• TO DO:
1 - Answer these questions using the food news roundup given below, before the listing.
(a) Which common weedkiller is named in the study on farm workers and Parkinson's risk?
(b) What are the viruses in the Baltimore biotech company's spray called?
(c) Where are most of the world's vitamins currently manufactured?
2 - Summarize the food news roundup below in three sentences.

• PASSAGE PROVIDED:
--

Super Size that fear!: Fast food companies are running scared as governments stir themselves over the obesity epidemic, especially with the Federal Trade Commission issuing compulsory requests for information from food companies to get a "more complete picture" of their kid-marketing practices. The Ad Age story says that the problem is "whose definition of sustainable you're using — that of consumers or that of the government — as better-for-you brands are not necessarily what consumers are looking for." There are all sorts of problems with that statement. A "sustainable" business is first and foremost one that doesn't kill its customers, and meanwhile, these companies know better than anyone that consumers can convinced that they're looking for just about anything if it's marketed right. Advertising Age (Via AOWF

Silent Springtime again: Evidence that pesticides can cause Parkinson's disease is stronger than it has ever been, say experts. One study shows that farm workers who used the common weedkiller paraquat had two to three times the normal risk of Parkinson's. Reuters

Vitamin xenophobia: Think tainted petfood ingredients bode ill for imported human food? You're right. Even if FDA regulators wanted to crack down on products emanating from the riskiest foreign facilities, they couldn't, because they have no way of knowing which ingredients come from which plant. Interesting side note: Currently, most of the world's vitamins are manufactured in China, much of them unregulated and some of questionable quality. But take this Washington Post editorial with a sizable (locally sourced) grain of salt, as the author is a management consultant to "many large food ingredient companies." Something tells us his clients are not China-based. Washington Post

Like putting out fire with gasoline: A Baltimore biotech company will seek U.S. regulatory approval of a spray composed of bacteria-killing viruses that will destroy E. coli on raw hamburger and fresh produce. The viruses, which are called bacteriophages, are E. coli's natural predator and "pose no harm to humans," the company says. Newsday

B.S. degrees: Colleges must customize menus to accommodate students’ increasingly demanding taste for socially responsible, environmentally friendly, allergen-free foods. Nitpicking: the food service director at Oberlin, which offers rBGH-free milk and grass-fed beef, says that while the milk tends to be a little “grainy,” the beef is more "tender." Much as we love our grassfed beef, you'd be hard-pressed to find anyone who'd say it was more tender than corn-fattened conventional beef, and there's no way you can taste the difference between milk from cows who've received rBGh and those who haven't. New York Times

Big Green Grapes: Wineries with any claims to being sustainable or eco-friendly are gearing up to spend major coin on marketing themselves, including Brown-Forman Corp.'s Fetzer and Gallo's Turning Leaf. There is no formal certification process for claims of sustainability. Courier Journal

Killing us softly: We have a favorite new blog. We'll let them tell you about their subject. "Suicide Food is any depiction of animals that act as though they wish to be consumed. Suicide Food actively participates in or celebrates its own demise. Suicide Food identifies with the oppressor. Suicide Food is a bellwether of our decadent society. Suicide Food says, “Hey! Come on! Eating meat is without any ethical ramifications! See, Mr. Greenjeans? The animals aren’t complaining! So what's your problem?” Suicide Food is not funny." SuicideFood.com (Thanks, Shuna!)

--

• RECORD EXCERPTS:
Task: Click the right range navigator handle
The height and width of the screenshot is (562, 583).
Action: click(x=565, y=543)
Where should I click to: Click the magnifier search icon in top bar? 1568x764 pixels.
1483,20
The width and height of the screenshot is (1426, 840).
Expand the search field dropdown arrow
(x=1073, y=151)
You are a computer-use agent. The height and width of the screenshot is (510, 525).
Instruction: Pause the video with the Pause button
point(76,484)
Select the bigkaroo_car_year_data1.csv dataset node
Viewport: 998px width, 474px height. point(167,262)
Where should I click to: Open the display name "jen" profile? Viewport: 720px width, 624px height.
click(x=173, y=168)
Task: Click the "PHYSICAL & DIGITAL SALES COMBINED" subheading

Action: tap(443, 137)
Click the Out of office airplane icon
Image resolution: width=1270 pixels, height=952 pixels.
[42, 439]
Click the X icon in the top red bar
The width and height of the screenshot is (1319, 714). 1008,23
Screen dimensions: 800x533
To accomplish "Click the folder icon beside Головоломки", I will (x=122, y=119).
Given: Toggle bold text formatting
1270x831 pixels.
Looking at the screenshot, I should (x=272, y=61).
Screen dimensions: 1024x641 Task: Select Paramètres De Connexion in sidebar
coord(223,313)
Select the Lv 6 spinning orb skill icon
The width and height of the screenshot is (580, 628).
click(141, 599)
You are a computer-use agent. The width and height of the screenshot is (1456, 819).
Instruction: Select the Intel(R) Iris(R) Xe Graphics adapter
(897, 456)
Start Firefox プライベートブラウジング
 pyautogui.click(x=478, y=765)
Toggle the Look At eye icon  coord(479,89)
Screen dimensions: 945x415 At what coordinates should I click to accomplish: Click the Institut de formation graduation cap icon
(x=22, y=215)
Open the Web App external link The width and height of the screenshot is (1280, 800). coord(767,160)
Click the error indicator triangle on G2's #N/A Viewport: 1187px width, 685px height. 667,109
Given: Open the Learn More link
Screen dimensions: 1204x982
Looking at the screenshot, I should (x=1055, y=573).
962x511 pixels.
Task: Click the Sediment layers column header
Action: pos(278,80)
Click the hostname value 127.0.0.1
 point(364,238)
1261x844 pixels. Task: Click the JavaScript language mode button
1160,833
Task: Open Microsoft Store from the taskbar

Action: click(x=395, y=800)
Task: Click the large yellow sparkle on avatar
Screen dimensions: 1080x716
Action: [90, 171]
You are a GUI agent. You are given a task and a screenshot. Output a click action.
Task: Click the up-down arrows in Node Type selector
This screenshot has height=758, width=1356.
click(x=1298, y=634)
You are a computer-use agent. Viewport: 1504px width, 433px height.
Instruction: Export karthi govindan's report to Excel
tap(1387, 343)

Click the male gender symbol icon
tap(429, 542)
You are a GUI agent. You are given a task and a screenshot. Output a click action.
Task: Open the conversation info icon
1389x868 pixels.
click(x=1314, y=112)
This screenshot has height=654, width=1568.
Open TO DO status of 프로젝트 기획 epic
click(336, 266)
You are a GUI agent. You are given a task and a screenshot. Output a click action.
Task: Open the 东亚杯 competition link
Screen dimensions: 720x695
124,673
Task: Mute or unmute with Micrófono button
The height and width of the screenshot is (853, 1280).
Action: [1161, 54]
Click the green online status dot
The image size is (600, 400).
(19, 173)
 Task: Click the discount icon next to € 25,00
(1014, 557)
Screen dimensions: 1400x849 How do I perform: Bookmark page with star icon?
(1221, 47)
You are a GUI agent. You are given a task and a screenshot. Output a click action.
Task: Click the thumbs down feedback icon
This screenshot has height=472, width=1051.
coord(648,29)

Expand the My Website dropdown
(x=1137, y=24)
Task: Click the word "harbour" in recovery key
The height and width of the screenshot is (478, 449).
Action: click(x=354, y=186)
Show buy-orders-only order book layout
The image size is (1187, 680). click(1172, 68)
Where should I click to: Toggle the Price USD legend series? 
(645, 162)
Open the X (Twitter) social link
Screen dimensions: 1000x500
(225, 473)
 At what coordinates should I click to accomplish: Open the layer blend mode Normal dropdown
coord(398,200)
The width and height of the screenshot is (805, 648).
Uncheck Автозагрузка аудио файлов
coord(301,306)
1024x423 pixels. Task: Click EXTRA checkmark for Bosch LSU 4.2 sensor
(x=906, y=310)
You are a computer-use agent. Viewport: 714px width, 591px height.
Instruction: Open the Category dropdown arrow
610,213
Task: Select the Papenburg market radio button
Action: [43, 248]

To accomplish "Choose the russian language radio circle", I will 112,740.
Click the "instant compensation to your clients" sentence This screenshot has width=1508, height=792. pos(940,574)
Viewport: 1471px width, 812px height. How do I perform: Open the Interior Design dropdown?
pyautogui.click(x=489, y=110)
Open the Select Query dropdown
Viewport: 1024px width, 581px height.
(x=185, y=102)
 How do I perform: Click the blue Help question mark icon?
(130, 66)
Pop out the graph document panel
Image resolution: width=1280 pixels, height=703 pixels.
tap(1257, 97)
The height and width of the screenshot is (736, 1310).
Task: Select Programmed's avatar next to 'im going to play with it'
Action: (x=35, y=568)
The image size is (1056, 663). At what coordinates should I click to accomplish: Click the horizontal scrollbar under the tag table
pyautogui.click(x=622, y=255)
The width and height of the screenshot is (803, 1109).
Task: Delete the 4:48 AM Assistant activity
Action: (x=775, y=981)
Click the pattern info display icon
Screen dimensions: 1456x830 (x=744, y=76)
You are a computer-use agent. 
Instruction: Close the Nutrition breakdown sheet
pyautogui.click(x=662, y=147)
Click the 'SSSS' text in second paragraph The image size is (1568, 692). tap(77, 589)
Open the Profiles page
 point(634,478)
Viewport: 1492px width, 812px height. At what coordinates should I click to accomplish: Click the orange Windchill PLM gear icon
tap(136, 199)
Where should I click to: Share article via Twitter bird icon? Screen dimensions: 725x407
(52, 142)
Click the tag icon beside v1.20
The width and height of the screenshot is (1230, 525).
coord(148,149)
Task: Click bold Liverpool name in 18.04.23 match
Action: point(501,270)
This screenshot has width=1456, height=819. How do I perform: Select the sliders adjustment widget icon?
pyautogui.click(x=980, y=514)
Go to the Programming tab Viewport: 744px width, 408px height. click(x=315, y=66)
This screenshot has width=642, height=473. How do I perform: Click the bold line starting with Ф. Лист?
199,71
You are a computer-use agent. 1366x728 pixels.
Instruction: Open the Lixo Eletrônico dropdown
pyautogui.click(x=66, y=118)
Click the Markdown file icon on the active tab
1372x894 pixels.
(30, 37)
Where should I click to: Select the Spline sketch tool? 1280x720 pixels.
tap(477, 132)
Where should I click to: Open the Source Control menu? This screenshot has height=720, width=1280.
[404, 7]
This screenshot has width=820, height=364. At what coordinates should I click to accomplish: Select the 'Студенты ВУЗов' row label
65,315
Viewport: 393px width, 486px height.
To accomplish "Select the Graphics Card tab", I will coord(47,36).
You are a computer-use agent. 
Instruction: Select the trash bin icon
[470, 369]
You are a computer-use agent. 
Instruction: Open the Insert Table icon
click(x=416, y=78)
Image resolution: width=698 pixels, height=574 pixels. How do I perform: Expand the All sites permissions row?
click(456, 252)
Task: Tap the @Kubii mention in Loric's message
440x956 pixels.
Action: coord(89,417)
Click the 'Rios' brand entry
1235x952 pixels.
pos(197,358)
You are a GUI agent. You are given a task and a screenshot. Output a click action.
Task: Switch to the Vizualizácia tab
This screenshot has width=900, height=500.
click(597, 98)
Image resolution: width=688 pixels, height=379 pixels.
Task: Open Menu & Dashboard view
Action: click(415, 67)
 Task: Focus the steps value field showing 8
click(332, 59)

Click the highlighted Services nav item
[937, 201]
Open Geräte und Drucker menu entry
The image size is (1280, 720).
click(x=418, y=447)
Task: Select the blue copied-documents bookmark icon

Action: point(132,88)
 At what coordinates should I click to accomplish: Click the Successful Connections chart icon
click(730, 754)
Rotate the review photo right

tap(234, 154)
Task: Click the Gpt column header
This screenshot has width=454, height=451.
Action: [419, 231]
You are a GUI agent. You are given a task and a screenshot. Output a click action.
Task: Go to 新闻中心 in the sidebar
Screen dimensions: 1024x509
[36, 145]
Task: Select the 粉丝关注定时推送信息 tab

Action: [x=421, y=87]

--

• ANSWER SET:
1 -
(a) Paraquat.
(b) Bacteriophages.
(c) China.

2 - Fast food companies are nervous as governments respond to the obesity epidemic, with the Federal Trade Commission demanding information on their kid-marketing practices, and evidence that pesticides such as paraquat can cause Parkinson's disease is stronger than ever. FDA regulators cannot tell which imported ingredients come from which plant, and a Baltimore biotech company will seek approval for a spray of bacteria-killing viruses to destroy E. coli on raw hamburger and fresh produce. Colleges are adapting menus to students' demand for socially responsible, environmentally friendly, allergen-free foods, and wineries claiming sustainability plan major marketing spending even though no formal certification process exists for such claims, while the roundup also points to a favorite new blog about Suicide Food.